2 That doesn’t mean PEP 487 broke code that used those features. It just means that some code that used class decorators or metaclasses prior to Python 3.6 can now be refactored to use plain classes, resulting in simpler and possibly more efficient code.
3 Thanks to my friend J. S. O. Bueno for contributing to this example.
4 I did not add type hints to the arguments because the actual types are Any. I put the return type hint because otherwise Mypy will not check inside the method.
5 That’s true for any object, except when its class overrides the __str__ or __repr__ methods inherited from object with broken implementations.

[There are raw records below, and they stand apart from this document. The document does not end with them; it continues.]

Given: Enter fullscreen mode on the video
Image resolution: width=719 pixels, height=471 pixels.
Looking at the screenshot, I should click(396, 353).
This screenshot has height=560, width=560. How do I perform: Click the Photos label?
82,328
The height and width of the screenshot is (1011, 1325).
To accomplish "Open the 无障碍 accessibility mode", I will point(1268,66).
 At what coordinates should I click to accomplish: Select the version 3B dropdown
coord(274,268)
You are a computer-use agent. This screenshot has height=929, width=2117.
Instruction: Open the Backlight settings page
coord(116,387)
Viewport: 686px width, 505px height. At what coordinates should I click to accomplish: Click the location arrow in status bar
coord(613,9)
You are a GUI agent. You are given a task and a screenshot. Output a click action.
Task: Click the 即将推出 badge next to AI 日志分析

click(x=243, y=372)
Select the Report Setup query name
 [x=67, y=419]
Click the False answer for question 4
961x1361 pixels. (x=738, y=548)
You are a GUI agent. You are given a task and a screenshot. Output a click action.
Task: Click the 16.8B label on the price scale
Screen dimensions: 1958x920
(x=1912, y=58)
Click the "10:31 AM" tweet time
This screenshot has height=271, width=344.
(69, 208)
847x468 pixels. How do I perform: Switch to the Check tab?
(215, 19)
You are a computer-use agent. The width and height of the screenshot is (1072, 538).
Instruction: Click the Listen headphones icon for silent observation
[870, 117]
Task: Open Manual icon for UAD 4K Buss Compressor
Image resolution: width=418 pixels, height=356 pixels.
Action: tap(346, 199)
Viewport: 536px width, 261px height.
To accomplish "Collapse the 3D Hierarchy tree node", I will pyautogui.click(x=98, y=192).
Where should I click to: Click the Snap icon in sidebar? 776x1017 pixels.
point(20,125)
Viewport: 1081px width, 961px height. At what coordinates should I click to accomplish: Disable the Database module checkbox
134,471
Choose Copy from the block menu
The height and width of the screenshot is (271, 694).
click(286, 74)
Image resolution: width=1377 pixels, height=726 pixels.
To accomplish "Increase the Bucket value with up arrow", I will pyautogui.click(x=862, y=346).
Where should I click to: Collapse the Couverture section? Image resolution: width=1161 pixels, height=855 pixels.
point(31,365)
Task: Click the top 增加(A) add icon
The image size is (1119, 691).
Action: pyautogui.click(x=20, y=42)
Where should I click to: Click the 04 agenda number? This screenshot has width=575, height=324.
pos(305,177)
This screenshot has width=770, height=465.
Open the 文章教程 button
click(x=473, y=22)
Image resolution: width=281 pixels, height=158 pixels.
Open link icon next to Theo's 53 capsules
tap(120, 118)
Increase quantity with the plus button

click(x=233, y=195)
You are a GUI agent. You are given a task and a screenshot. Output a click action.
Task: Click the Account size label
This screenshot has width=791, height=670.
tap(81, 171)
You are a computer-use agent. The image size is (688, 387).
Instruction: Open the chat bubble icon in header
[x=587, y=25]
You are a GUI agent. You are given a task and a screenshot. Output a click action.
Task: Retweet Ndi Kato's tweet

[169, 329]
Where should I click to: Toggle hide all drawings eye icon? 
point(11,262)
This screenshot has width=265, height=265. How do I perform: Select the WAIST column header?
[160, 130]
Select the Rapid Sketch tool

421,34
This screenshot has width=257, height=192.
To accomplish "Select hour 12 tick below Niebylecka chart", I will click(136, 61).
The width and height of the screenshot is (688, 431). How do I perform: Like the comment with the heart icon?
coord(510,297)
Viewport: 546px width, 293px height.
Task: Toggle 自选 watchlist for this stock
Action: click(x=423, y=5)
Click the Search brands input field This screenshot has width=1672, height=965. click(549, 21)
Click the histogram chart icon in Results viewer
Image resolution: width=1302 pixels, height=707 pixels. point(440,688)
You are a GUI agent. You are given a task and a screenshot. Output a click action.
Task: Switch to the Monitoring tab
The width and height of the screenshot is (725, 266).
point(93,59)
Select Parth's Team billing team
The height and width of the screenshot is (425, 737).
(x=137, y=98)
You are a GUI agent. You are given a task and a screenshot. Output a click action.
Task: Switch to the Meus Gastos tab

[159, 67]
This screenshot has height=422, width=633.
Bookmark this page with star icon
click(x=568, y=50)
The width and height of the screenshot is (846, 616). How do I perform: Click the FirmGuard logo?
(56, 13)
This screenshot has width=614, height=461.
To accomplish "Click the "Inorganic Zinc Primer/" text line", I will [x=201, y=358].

6 This solution avoids using None as a default. Avoiding null values is a good idea. They are hard to avoid in general, but easy in some cases. In Python as well as SQL, I prefer to represent missing data in a text field with an empty string instead of None or NULL. Learning Go reinforced this idea: variables and struct fields of primitive types in Go are initialized by default with a “zero value.” See “Zero values” in the online Tour of Go if you are curious.
7 I believe that callable should be made suitable for type hinting. As of May 6, 2021, this is an open issue.
8 As mentioned in “Loops, Sentinels, and Poison Pills”, the Ellipsis object is a convenient and safe sentinel value. It has been around for a long time, but recently people are finding more uses for it, as we see in type hints and NumPy.
9 The subtle concept of an overriding descriptor was explained in “Overriding Descriptors”.
10 This rationale appears in the abstract of PEP 557–Data Classes to explain why it was implemented as a class decorator.
11 Contrast with the import statement in Java, which is just a declaration to let the compiler know that certain packages are required.
12 I’m not saying opening a database connection just because a module is imported is a good idea, only pointing out it can be done.
13 Message to comp.lang.python, subject: “Acrimony in c.l.p.”. This is another part of the same message from December 23, 2002, quoted in the Preface. The TimBot was inspired that day.
14 The authors kindly gave me permission to use their example. MetaBunch first appeared in a message posted by Martelli in the comp.lang.python group on July 7, 2002, with the subject line “a nice metaclass example (was Re: structs in python)”, following a discussion about record-like data structures in Python. Martelli’s original code for Python 2.2 still runs after a single change: to use a metaclass in Python 3, you must use the metaclass keyword argument in the class declaration, e.g., Bunch(metaclass=MetaBunch), instead of the older convention of adding a __metaclass__ class-level attribute.
15 In the first edition of Fluent Python, the more advanced versions of the LineItem class used a metaclass just to set the storage name of the attributes. See the code in the metaclasses of bulkfood in the first edition code repository.
16 If you just got dizzy considering the implications of multiple inheritance with metaclasses, good for you. I’d stay way from this solution as well.
17 I made a living writing Django code for a few years before I decided to study how Django’s model fields were implemented. Only then I learned about descriptors and metaclasses.
18 The phrase is widely quoted. I found an early direct quote in a post in DHH’s blog from 2005.
19 I bought a used copy and found it a very challenging read.
20 See p. xvii. Full text available at Berkeley.edu.
21 Machine Beauty: Elegance and the Heart of Technology by David Gelernter (Basic Books) opens with an intriguing discussion of elegance and aesthetics in works of engineering, from bridges to software. The later chapters are not great, but the opening is worth the price.